Des structures sanitaires à travers plusieurs régions du territoire national ont lancé une opération d’inscription d’une partie de la population cible, à savoir les malades chroniques et les personnes âgées de plus de 65 ans, pour se faire vacciner contre le nouveau coronavirus une fois le vaccin disponible. Mais cette opération n’est pas généralisée sur le territoire national et des spécialistes estiment que c’est une initiative certes louable, mais qui est prise au niveau local et avec une marge d’erreur probable, car pour pouvoir disposer d’un programmer solide et avoir une bonne visibilité, il faut d’abord que le vaccin arrive et que les quantités disponibles soient connues.

Il n’empêche que des polycliniques et Etablissements de proximité de santé publique (EPSP) à Beni Ounif, Béchar, et à El Bayadh ont lancé des appels à la population, l’informant de la démarche à suivre une fois les vaccins disponibles. «Dans le cadre de la campagne de vaccination qui doit débuter dans les prochains jours, les malades chroniques et les personnes âgées de plus de 65 ans sont priés de se rapprocher des services de soins au courant de la semaine afin de s’inscrire sur la liste de la campagne pour programmation», selon ces appels. Les personnes concernées doivent se présenter munies de leur dossier médical et d’une pièce d’identité, est-il ajouté.

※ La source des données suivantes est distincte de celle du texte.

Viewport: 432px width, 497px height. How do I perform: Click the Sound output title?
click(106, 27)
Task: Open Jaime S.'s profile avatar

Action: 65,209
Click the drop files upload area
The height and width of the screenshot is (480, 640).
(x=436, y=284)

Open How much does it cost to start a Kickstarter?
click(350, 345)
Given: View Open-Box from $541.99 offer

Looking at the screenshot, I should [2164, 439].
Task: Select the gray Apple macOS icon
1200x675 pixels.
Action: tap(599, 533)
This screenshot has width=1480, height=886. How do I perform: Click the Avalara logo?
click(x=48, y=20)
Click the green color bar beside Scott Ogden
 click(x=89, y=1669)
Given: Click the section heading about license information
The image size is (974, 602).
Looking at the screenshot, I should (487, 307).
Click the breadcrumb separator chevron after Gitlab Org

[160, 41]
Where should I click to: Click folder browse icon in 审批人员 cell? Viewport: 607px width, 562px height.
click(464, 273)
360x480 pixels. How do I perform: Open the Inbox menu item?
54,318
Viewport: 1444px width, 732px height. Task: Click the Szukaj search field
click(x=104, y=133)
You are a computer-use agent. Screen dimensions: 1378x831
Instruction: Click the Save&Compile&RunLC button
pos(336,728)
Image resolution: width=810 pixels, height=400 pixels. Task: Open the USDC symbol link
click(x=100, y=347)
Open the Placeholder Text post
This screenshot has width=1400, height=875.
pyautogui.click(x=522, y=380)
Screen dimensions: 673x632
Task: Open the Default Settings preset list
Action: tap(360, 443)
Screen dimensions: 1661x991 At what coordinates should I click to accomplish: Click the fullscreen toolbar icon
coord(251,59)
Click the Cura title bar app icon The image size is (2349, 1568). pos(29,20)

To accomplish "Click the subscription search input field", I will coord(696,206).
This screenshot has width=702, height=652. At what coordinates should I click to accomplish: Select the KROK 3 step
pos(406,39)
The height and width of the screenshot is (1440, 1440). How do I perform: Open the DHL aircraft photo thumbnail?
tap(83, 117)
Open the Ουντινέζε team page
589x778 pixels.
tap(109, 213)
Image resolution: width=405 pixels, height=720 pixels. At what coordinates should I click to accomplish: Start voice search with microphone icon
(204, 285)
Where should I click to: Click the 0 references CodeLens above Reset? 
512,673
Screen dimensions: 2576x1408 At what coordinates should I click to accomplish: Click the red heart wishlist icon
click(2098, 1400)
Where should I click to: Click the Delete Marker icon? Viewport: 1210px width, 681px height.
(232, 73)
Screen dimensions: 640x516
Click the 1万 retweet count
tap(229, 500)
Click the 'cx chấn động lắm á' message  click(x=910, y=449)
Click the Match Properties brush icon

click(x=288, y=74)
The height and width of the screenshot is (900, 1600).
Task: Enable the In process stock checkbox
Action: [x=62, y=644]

Ce travail d’élaboration des listes des catégories prioritaires n’est pas observé partout dans le pays. Rien ne semble se faire dans ce sens dans les grandes villes par exemple où il y a une forte densité de la population et des niveaux de contaminations élevés au coronavirus, notamment à Alger, ou encore Blida, premier cluster de la pandémie dans le pays.
Pour pouvoir effectuer cette opération, il est nécessaire d’avoir une visibilité sur d’autres questions, assure le Dr Mohamed Yousfi, chef de service infectiologie à l’Etablissement public (EPH) de Boufarik, dans la wilaya de Blida. Il estime qu’«il faut d’abord avoir une idée sur le vaccin, sur sa disponibilité, ainsi qu’une instruction expliquant par qui commencer. On ne sait pas par quelle catégorie commencer parmi l’ensemble des catégories prioritaires. Cela doit être défini clairement par les responsables concernés afin de pouvoir ensuite dire aux gens de s’inscrire pour se faire vacciner». Ce praticien relève également qu’on ne sait pas encore comment doivent se faire ces inscriptions. «Est-ce en se déplaçant au niveau des structures sanitaires de vaccination ? Est-ce par internet comme cela se fait dans d’autres pays ?», se demande-t-il. Mais pas seulement, le Dr Yousfi, qui est également président du Syndicat national des praticiens spécialistes de la santé publique (SNPSSP) soulève une autre question. «Lorsqu’on appelle les personnes prioritaires pour la vaccination et qu’on les porte sur une liste, on devrait, normalement, leur donner un rendez-vous pour se faire vacciner. Or en l’état actuel des choses, on ne sait pas encore quand est-ce que le vaccin sera disponible. Serait-on alors en mesure de leur donner un rendez-vous ? Sinon, comment a-t-on prévu de les contacter par la suite lorsqu’on sera prêt à les vacciner ?» Ce sont autant de questions qui restent à éclaircir, selon le Dr Yousfi, qui rappelle, dans ce cadre, que dans d’autres pays les gens prennent rendez-vous sur internet.
En outre, toujours sur le plan pratique, il faudra aussi que «des échéanciers bien définis» soient transmis à ceux qui auront la charge d’élaborer ces listes en précisant, par exemple, «les dates de début et de fin d’inscription pour la catégorie des plus de 65 ans, pour la catégorie des malades chroniques, pour celle des personnels de la santé, etc.», selon notre interlocuteur.
En somme, tant qu’il n’y a pas encore de calendrier de vaccination, il ne peut y avoir de visibilité, a-t-il estimé. «Il faut savoir quand l’anti-Covid-19 va arriver et quelles sont les quantités. C’est à partir de là qu’on pourra alors faire une programmation», conclut le président du SNPSSP.